LIGGGHTS OpenMP Parallelization

This is an academic adaptation of the LIGGGHTS software package, released by the
Department of Particulate Flow Modelling at Johannes Kepler University in Linz, Austria.
www.jku.at/pfm

This offering is not approved or endorsed by DCS Computing GmbH, the producer of the
LIGGGHTS® and CFDEM®coupling software and owner of the LIGGGHTS and CFDEM® trade marks.

LIGGGHTS - LAMMPS Improved for General Granular and Granular Heat
Transfer Simulations

LIGGGHTS is part of the CFDEMproject
www.liggghts.com | www.cfdem.com

Copyright 2009-2012 JKU Linz
Copyright 2012-2015 DCS Computing GmbH, Linz
Copyright 2013-     JKU Linz

LIGGGHTS is based on LAMMPS
LAMMPS stands for Large-scale Atomic/Molecular Massively Parallel
Simulator.

Copyright (2003) Sandia Corporation.  Under the terms of Contract
DE-AC04-94AL85000 with Sandia Corporation, the U.S. Government retains
certain rights in this software.  This software is distributed under
the GNU General Public License.

LIGGGHTS OpenMP Parallelization

This branch contains the first public release of the LIGGGHTS OpenMP parallelization which was developed by Richard Berger (JKU Linz). It is the result of a multi-year effort of restructuring LIGGGHTS to improve its efficiency and quality. It was based on work in the USER-OMP package in LAMMPS by Axel Kohlmeyer (Temple University).

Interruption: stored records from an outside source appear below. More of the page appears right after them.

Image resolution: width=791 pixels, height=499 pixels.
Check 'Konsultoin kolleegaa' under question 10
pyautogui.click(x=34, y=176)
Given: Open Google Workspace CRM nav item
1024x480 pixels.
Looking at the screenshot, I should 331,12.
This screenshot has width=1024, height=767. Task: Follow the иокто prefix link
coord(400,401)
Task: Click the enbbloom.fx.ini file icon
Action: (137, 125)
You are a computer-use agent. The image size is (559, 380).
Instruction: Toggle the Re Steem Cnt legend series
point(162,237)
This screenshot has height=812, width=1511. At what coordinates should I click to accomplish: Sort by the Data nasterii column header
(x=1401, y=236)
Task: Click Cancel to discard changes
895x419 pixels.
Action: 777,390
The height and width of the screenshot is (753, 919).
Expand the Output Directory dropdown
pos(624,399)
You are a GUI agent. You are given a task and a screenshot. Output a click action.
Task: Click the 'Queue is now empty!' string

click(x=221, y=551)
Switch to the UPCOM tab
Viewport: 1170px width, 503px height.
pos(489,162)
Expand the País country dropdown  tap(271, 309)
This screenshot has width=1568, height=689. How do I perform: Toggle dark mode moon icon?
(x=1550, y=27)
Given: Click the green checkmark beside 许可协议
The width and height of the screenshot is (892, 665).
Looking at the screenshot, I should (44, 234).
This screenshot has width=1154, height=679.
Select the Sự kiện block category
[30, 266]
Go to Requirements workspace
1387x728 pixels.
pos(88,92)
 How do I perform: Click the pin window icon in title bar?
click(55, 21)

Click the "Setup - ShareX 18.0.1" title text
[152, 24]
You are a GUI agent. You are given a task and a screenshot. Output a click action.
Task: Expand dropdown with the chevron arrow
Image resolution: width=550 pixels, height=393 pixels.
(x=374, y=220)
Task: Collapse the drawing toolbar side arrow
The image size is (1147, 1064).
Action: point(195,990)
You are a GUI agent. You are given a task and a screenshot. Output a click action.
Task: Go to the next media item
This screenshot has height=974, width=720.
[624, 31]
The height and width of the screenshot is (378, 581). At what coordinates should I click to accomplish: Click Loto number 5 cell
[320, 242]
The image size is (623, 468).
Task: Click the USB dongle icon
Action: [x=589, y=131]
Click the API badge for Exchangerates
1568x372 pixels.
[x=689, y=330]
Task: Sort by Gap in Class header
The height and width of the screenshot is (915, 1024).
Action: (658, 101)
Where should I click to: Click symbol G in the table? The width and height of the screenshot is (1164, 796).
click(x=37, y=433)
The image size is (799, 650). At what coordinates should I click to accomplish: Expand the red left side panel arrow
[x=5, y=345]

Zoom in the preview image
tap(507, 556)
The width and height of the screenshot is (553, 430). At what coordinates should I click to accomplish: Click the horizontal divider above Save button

The changes visible in this branch only make up a fraction of all the performed changes that were necessary to enable this code. Many other changes have instead already been contributed and released in the regular public releases of the software package. E.g. a major portion of the LIGGGHTS 3 structural changes were in fact the by-product of this work. It was also one of the driving forces of creating a test harness and introducing regular testing.

Due to LIGGGHTS's large code base, this prototype was only focussed on the essential granular particle-wall and granular particle-particle interactions and core algorithms such as integration, neighbor list building and contact history. Along the way many smaller improvements were made, including:

Refactorings to simplify the code base
Reduction of algorithmic bottlenecks
Reduction of MPI overheads

The main benefit of this OpenMP code is that it provides automatic load-balancing of both particle-particle and particle-wall computations. It can also operate in conjunction with MPI which allows it to run in a Hybrid MPI/OpenMP mode.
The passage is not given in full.